İnsan bir var, bir yok. Masalların başında kullanılan, Hayrettin KARAMAN Hocamızın hâtıratına verdiği isim gibi: Bir varmış, bir yokmuş… Ancak Hayrettin KARAMAN Hocamızın da hâtıratının girişinde açıkladığı gibi kısa bir varlık, sonrasında ise uzun bir yokluk…

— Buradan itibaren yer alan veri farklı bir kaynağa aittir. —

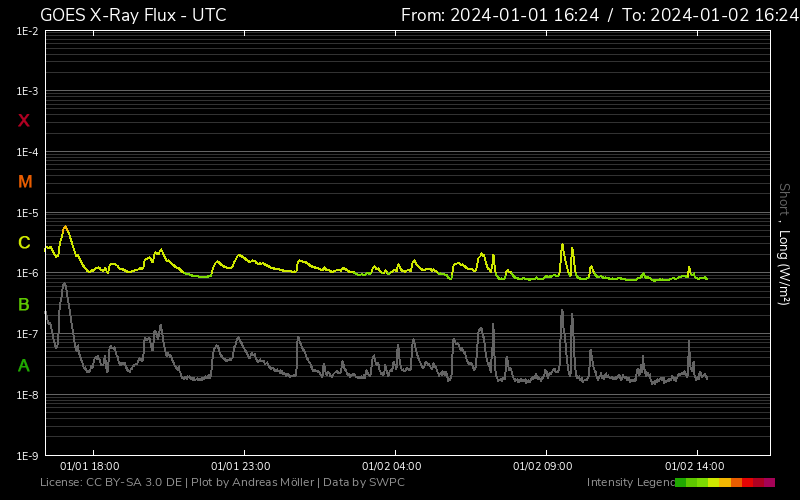Click the 01/01 18:00 time axis label

[90, 466]
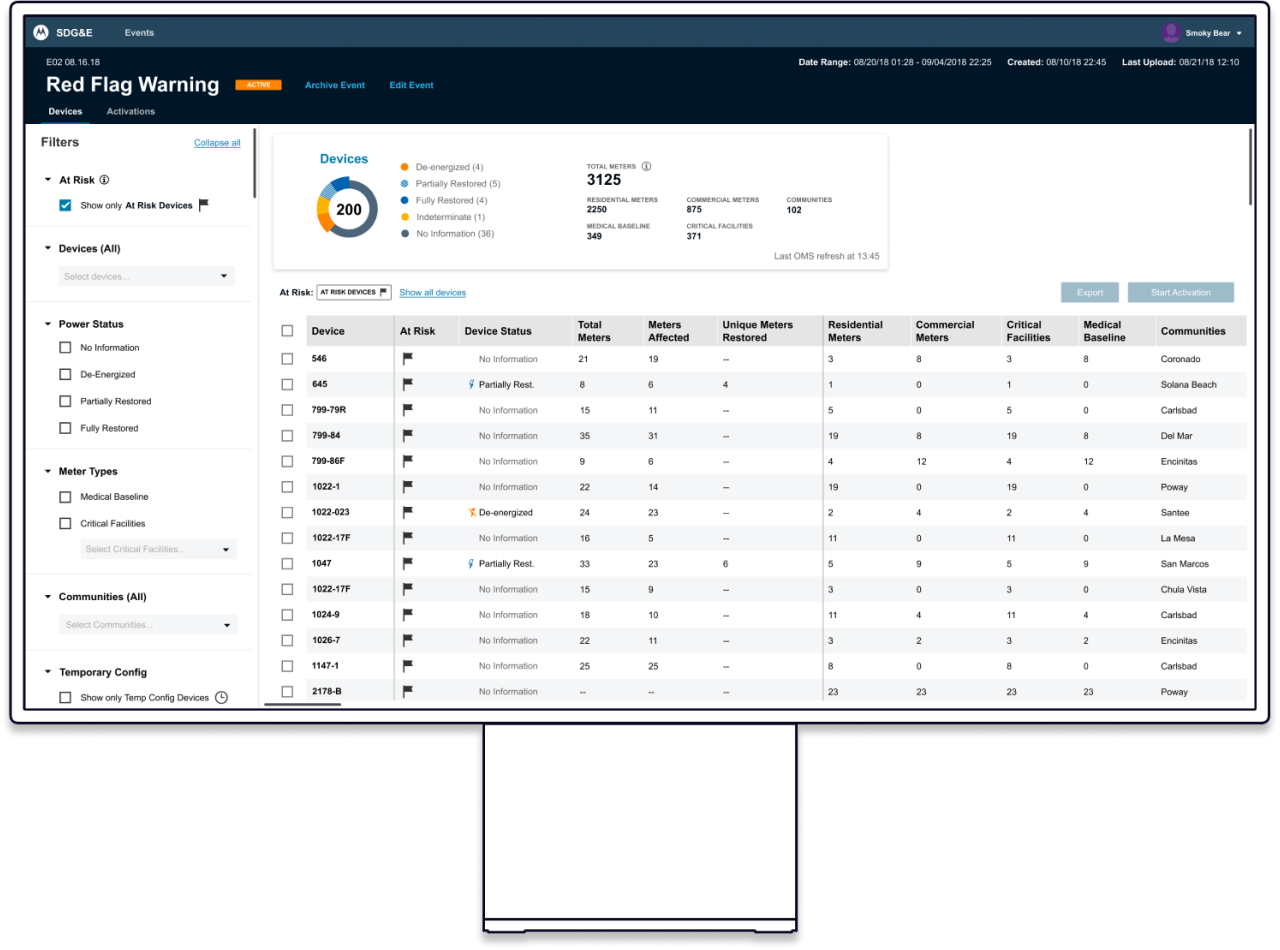The height and width of the screenshot is (950, 1280).
Task: Switch to the Activations tab
Action: [x=131, y=112]
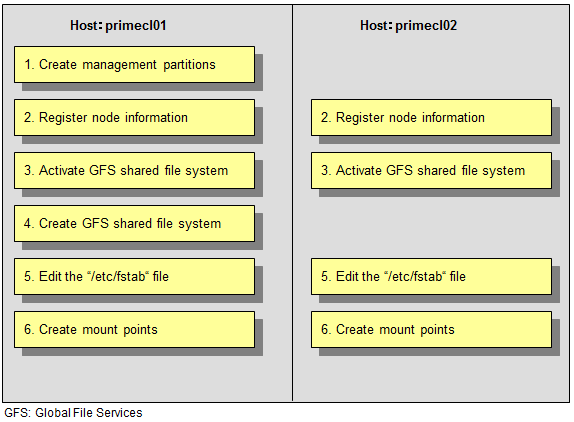Click primecl01 'Edit the /etc/fstab file' box
This screenshot has width=574, height=422.
(x=134, y=276)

Sağlık hizmetlerinin gelişmesiyle ortalama insan ömrü artmış olsa da ömür çok kısa! Zaten insan, Nuh nebî kadar yaşasa da sayılı olduğu için nihayetinde bir gün o da biter. Arapların dediği gibi küllü âtin karîb / her gelecek yakındır! Önemli olan sadaka-i câriye makamında işler yapabilmek, bize bahşedilen ömrü verimli kullanabilmek… Bu vesileyle Mehmet ERKAL, Hüseyin Tekin GÖKMENOĞLU ve dâr-ı bekâya uğurladığımız diğer hocalarımıza ve bütün ehl-i îmâna Cenâb-ı Hak’tan tekrar rahmet niyaz ediyor, geride kalanlara hayırlı uzun ömürler diliyorum.